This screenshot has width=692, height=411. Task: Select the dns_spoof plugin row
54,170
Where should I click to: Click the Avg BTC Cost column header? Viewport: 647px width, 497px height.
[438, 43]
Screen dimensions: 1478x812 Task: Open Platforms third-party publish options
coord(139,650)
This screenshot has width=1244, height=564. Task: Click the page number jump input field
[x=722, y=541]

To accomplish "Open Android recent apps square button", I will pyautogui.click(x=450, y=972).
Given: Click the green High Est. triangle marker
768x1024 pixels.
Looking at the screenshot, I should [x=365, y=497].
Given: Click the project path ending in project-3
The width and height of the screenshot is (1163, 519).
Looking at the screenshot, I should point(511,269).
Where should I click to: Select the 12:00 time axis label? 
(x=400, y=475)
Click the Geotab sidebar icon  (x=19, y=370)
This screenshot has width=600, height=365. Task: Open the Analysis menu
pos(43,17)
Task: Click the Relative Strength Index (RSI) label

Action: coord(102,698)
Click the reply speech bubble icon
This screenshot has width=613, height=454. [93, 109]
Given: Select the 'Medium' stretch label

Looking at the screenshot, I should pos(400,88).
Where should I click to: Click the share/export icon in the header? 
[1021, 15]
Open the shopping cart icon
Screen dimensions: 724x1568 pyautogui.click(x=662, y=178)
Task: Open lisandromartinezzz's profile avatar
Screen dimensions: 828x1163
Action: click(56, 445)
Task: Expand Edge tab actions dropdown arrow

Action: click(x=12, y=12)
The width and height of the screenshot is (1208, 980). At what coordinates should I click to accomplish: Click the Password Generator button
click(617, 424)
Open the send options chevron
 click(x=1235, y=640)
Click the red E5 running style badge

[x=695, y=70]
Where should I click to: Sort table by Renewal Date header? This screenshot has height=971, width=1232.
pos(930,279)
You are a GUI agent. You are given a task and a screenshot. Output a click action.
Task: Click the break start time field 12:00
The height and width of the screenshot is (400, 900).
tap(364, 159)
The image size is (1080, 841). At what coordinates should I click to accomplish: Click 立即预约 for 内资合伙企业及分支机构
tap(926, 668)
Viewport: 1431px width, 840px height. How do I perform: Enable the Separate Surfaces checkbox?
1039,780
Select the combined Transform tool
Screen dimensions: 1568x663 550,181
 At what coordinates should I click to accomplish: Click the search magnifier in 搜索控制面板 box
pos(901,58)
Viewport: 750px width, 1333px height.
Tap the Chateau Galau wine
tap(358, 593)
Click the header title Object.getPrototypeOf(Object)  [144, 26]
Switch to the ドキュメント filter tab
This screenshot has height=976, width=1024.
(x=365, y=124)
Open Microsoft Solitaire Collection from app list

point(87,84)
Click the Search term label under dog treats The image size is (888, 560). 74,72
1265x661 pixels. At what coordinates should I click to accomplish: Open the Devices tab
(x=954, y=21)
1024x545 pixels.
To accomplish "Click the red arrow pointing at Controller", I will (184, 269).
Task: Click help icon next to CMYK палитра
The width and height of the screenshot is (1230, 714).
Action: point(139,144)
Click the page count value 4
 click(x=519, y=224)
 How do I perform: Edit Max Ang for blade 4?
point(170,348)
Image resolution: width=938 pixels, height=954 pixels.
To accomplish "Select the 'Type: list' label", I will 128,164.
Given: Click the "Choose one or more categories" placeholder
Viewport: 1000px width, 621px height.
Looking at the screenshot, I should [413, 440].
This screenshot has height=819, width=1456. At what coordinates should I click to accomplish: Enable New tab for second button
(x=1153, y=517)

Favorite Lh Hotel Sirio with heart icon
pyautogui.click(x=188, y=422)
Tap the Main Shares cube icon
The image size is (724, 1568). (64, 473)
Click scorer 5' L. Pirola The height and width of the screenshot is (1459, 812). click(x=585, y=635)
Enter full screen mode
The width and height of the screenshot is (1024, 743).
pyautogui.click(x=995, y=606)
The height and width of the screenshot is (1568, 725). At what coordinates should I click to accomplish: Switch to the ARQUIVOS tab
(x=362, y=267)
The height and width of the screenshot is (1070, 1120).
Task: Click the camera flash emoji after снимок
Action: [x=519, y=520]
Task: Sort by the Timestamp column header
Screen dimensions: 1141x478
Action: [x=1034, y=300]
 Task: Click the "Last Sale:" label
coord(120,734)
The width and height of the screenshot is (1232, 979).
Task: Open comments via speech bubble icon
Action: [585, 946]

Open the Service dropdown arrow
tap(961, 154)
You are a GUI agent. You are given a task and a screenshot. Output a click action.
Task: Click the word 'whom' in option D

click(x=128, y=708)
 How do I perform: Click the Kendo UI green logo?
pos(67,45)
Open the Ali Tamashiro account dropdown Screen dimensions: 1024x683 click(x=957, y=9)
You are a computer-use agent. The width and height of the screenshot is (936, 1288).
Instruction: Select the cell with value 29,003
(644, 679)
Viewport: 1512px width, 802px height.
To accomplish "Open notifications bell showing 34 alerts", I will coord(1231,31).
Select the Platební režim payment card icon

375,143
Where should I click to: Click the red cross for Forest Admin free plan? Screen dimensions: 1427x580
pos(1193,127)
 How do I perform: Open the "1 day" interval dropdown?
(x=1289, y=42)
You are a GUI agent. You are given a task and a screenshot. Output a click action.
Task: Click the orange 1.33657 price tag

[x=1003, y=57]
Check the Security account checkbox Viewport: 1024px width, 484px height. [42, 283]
---
Copy each line of the data above without altering a single character.

- The completed task:
This screenshot has width=692, height=411. Task: Select the dns_spoof plugin row
54,170
Where should I click to: Click the Avg BTC Cost column header? Viewport: 647px width, 497px height.
[438, 43]
Screen dimensions: 1478x812 Task: Open Platforms third-party publish options
coord(139,650)
This screenshot has width=1244, height=564. Task: Click the page number jump input field
[x=722, y=541]

To accomplish "Open Android recent apps square button", I will pyautogui.click(x=450, y=972).
Given: Click the green High Est. triangle marker
768x1024 pixels.
Looking at the screenshot, I should [x=365, y=497].
Given: Click the project path ending in project-3
The width and height of the screenshot is (1163, 519).
Looking at the screenshot, I should point(511,269).
Where should I click to: Select the 12:00 time axis label? 
(x=400, y=475)
Click the Geotab sidebar icon  (x=19, y=370)
This screenshot has width=600, height=365. Task: Open the Analysis menu
pos(43,17)
Task: Click the Relative Strength Index (RSI) label

Action: coord(102,698)
Click the reply speech bubble icon
This screenshot has width=613, height=454. [93, 109]
Given: Select the 'Medium' stretch label

Looking at the screenshot, I should pos(400,88).
Where should I click to: Click the share/export icon in the header? 
[1021, 15]
Open the shopping cart icon
Screen dimensions: 724x1568 pyautogui.click(x=662, y=178)
Task: Open lisandromartinezzz's profile avatar
Screen dimensions: 828x1163
Action: click(56, 445)
Task: Expand Edge tab actions dropdown arrow

Action: click(x=12, y=12)
The width and height of the screenshot is (1208, 980). At what coordinates should I click to accomplish: Click the Password Generator button
click(617, 424)
Open the send options chevron
 click(x=1235, y=640)
Click the red E5 running style badge

[x=695, y=70]
Where should I click to: Sort table by Renewal Date header? This screenshot has height=971, width=1232.
pos(930,279)
You are a GUI agent. You are given a task and a screenshot. Output a click action.
Task: Click the break start time field 12:00
The height and width of the screenshot is (400, 900).
tap(364, 159)
The image size is (1080, 841). At what coordinates should I click to accomplish: Click 立即预约 for 内资合伙企业及分支机构
tap(926, 668)
Viewport: 1431px width, 840px height. How do I perform: Enable the Separate Surfaces checkbox?
1039,780
Select the combined Transform tool
Screen dimensions: 1568x663 550,181
 At what coordinates should I click to accomplish: Click the search magnifier in 搜索控制面板 box
pos(901,58)
Viewport: 750px width, 1333px height.
Tap the Chateau Galau wine
tap(358, 593)
Click the header title Object.getPrototypeOf(Object)  [144, 26]
Switch to the ドキュメント filter tab
This screenshot has height=976, width=1024.
(x=365, y=124)
Open Microsoft Solitaire Collection from app list

point(87,84)
Click the Search term label under dog treats The image size is (888, 560). 74,72
1265x661 pixels. At what coordinates should I click to accomplish: Open the Devices tab
(x=954, y=21)
1024x545 pixels.
To accomplish "Click the red arrow pointing at Controller", I will (184, 269).
Task: Click help icon next to CMYK палитра
The width and height of the screenshot is (1230, 714).
Action: point(139,144)
Click the page count value 4
 click(x=519, y=224)
 How do I perform: Edit Max Ang for blade 4?
point(170,348)
Image resolution: width=938 pixels, height=954 pixels.
To accomplish "Select the 'Type: list' label", I will 128,164.
Given: Click the "Choose one or more categories" placeholder
Viewport: 1000px width, 621px height.
Looking at the screenshot, I should [413, 440].
This screenshot has height=819, width=1456. At what coordinates should I click to accomplish: Enable New tab for second button
(x=1153, y=517)

Favorite Lh Hotel Sirio with heart icon
pyautogui.click(x=188, y=422)
Tap the Main Shares cube icon
The image size is (724, 1568). (64, 473)
Click scorer 5' L. Pirola The height and width of the screenshot is (1459, 812). click(x=585, y=635)
Enter full screen mode
The width and height of the screenshot is (1024, 743).
pyautogui.click(x=995, y=606)
The height and width of the screenshot is (1568, 725). At what coordinates should I click to accomplish: Switch to the ARQUIVOS tab
(x=362, y=267)
The height and width of the screenshot is (1070, 1120).
Task: Click the camera flash emoji after снимок
Action: [x=519, y=520]
Task: Sort by the Timestamp column header
Screen dimensions: 1141x478
Action: [x=1034, y=300]
 Task: Click the "Last Sale:" label
coord(120,734)
The width and height of the screenshot is (1232, 979).
Task: Open comments via speech bubble icon
Action: [585, 946]

Open the Service dropdown arrow
tap(961, 154)
You are a GUI agent. You are given a task and a screenshot. Output a click action.
Task: Click the word 'whom' in option D

click(x=128, y=708)
 How do I perform: Click the Kendo UI green logo?
pos(67,45)
Open the Ali Tamashiro account dropdown Screen dimensions: 1024x683 click(x=957, y=9)
You are a computer-use agent. The width and height of the screenshot is (936, 1288).
Instruction: Select the cell with value 29,003
(644, 679)
Viewport: 1512px width, 802px height.
To accomplish "Open notifications bell showing 34 alerts", I will coord(1231,31).
Select the Platební režim payment card icon

375,143
Where should I click to: Click the red cross for Forest Admin free plan? Screen dimensions: 1427x580
pos(1193,127)
 How do I perform: Open the "1 day" interval dropdown?
(x=1289, y=42)
You are a GUI agent. You are given a task and a screenshot. Output a click action.
Task: Click the orange 1.33657 price tag

[x=1003, y=57]
Check the Security account checkbox Viewport: 1024px width, 484px height. [42, 283]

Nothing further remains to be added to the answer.